**YOUR OBJECTIVE:**
Continue the passage below on how OSHA's cost estimates were split between the public and private sectors, starting right after its last sentence.

**SUPPLIED PASSAGE:**
OSHA's cost estimates for hospitals and liquor stores contain both public- and private-sector employees. OSHA's cost for these two industries was split by multiplying them by the percentage of hospital and liquor store employees that are state and local government workers and the percentage that are private-sector employees. This allows for the correct allocation of the cost of these two industries to the private and public sectors. Data on state and local government workers for 1997 were obtained from the U.S. Bureau of the Census.48
Public-sector cost estimates for each State-Plan state were calculated by multiplying OSHA's total cost estimate for state and local governments by each State-Plan state's share of state and local government employment. Data on state and local government workers for 1997 were obtained from the Census Bureau.49 OSHA's total cost estimate for state and local governments was increased by the costs for State-Plan state hospital and state liquor stores that originally were in OSHA's private-sector cost estimates. The data for each State-Plan state were then multiplied by the adjustment factors (1.38 and 2.6) to calculate the low- and high-cost public-sector estimates.

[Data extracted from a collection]
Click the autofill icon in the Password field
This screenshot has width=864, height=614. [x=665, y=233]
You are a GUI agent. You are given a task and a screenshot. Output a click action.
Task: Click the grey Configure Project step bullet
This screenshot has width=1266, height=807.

**ANSWER TO THIS EXERCISE:**
Public-sector cost estimates for the five states that automatically adopt OSHA regulations were calculated by multiplying OSHA's average cost estimate per worker for State-Plan states by the total public-sector employment. The data for these five states were then multiplied by the adjustment factors (1.38 and 2.6) to calculate the low- and high-cost public-sector estimates.
Public-sector cost estimates for the 22 states that do not automatically adopt OSHA regulations were not calculated because it is far less certain what type of ergonomics rules or guidelines they may adopt. These states could adopt OSHA's ergonomics regulations, publish their own less burdensome rules, or develop voluntary guidelines. The example estimates for Delaware and Texas are based on the same methodology that is used to calculate the costs for the five states that automatically adopt OSHA rules and are provided to illustrate the range of potential costs for these states.
1. See Federal Register, Vol. 65, No. 100 (May 23, 2000), p. 33263. The notice also states that OSHA's economic analysis failed to account for the costs imposed on railroads and the United States Postal Service. For the proposed Ergonomics Program rule, see Federal Register, Vol. 64, No. 255 (November 23, 1999), p. 65768.
2. Including the costs imposed on railroads ($9 million per year) and the United States Postal Service ($82 million per year) raises the total cost to $4.8 billion per year.
4. There are more than two federal requirements for a state to become a State-Plan state. These two are the most relevant for this discussion. For other requirements, see P.L. 91-596, Section 18, available at http://www.osha-slc.gov/OshAct_data/OSHACT.html#18.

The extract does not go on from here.